保健福祉部は24日、23日に「2026年第8次先端再生医療および先端バイオ医薬品審議委員会」を開き、再生医療機関が提出した臨床研究実施計画6件のうち2件を適合と議決したと明らかにした。残りの4件は不適合判定となった。
1つ目の課題は進行性肝細胞がん患者を対象とするNK細胞ベースの細胞治療研究である。標準抗がん治療と放射線治療に、患者自身のNK細胞を培養・活性化して再投与する方式だ。
現在、進行性肝細胞がんは免疫抗がん剤と分子標的薬の併用が標準治療だが、治療効果が長く維持されなかったり、肝硬変などを合併した患者は治療の継続が難しい場合が少なくない。
研究チームは今回の臨床を通じて治療の安全性を確認すると同時に、客観的奏効率(腫瘍縮小)、病勢制御率、無増悪生存期間(PFS)などを評価する予定だ。
2つ目の課題はびまん性大細胞型B細胞リンパ腫(DLBCL)患者を対象とする自己CIK細胞治療研究である。
対象は標準化学療法(R-CHOP)で完全寛解に到達したものの再発リスクが高い患者だ。研究チームは患者の血液から免疫細胞を採取し、体外で増殖・活性化した後に反復投与して、目に見えない残存がん細胞を除去し再発を抑制できるかどうかを確認する計画だ。

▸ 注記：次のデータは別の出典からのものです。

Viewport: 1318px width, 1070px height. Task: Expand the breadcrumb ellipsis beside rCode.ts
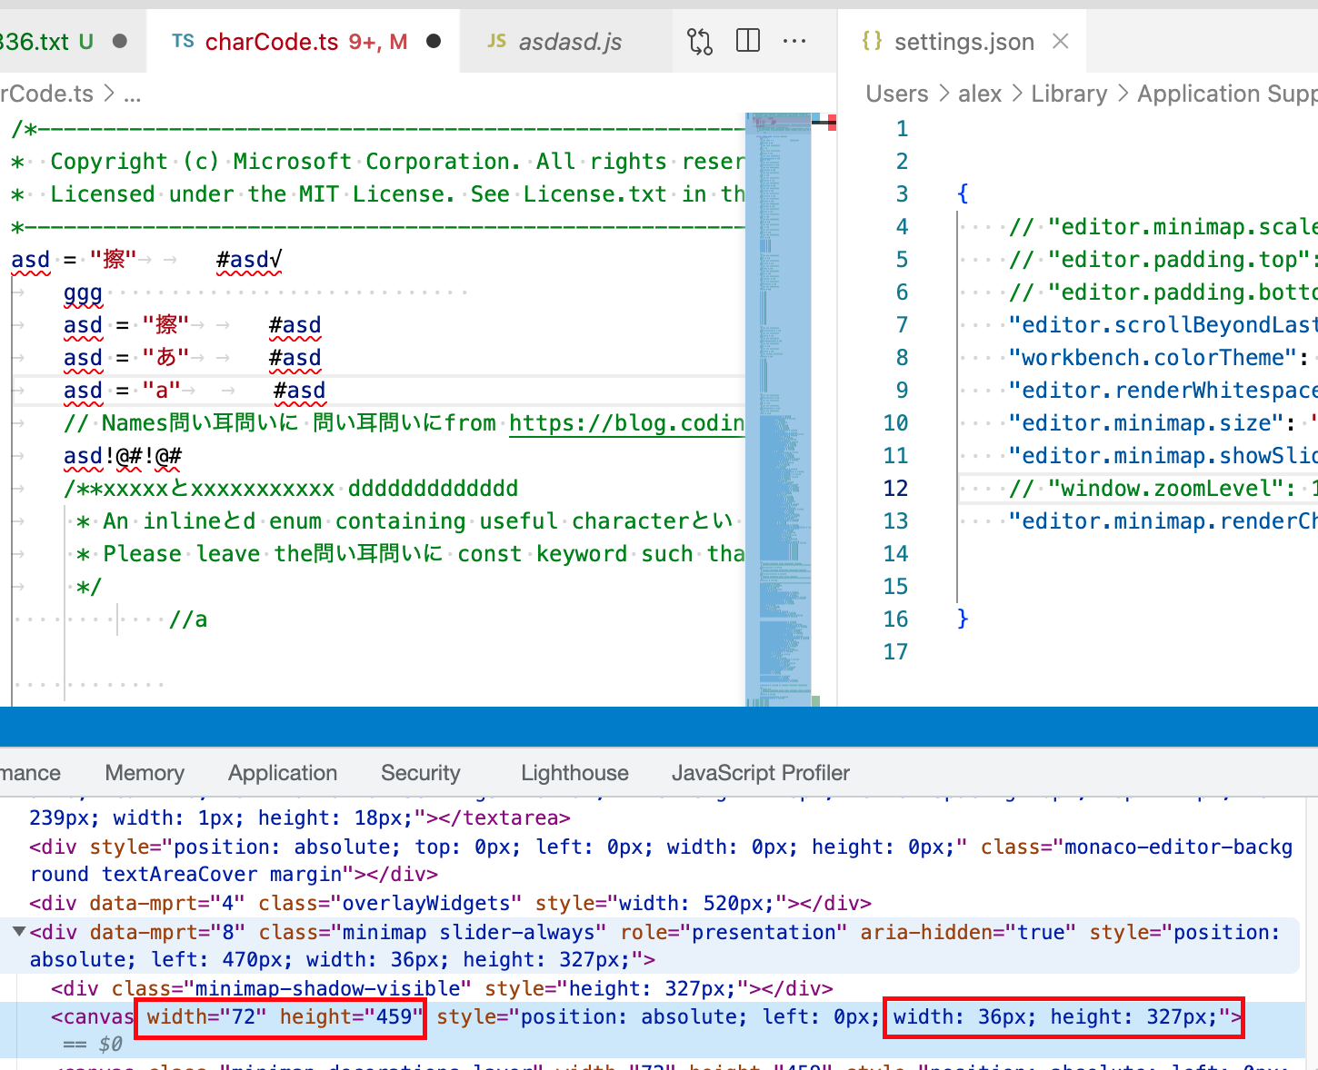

びまん性大細胞型B細胞リンパ腫は最も一般的な非ホジキンリンパ腫で、再発すると予後が大きく悪化するとされる。とりわけ高リスク群では再発を防ぐ維持療法の選択肢が多くなく、新たな治療法の開発必要性が継続的に提起されてきた。
福祉部は今回の承認により、先端再生医療技術の臨床適用範囲が拡大し、重症・希少・難治性疾患患者の治療選択肢が広がると期待した。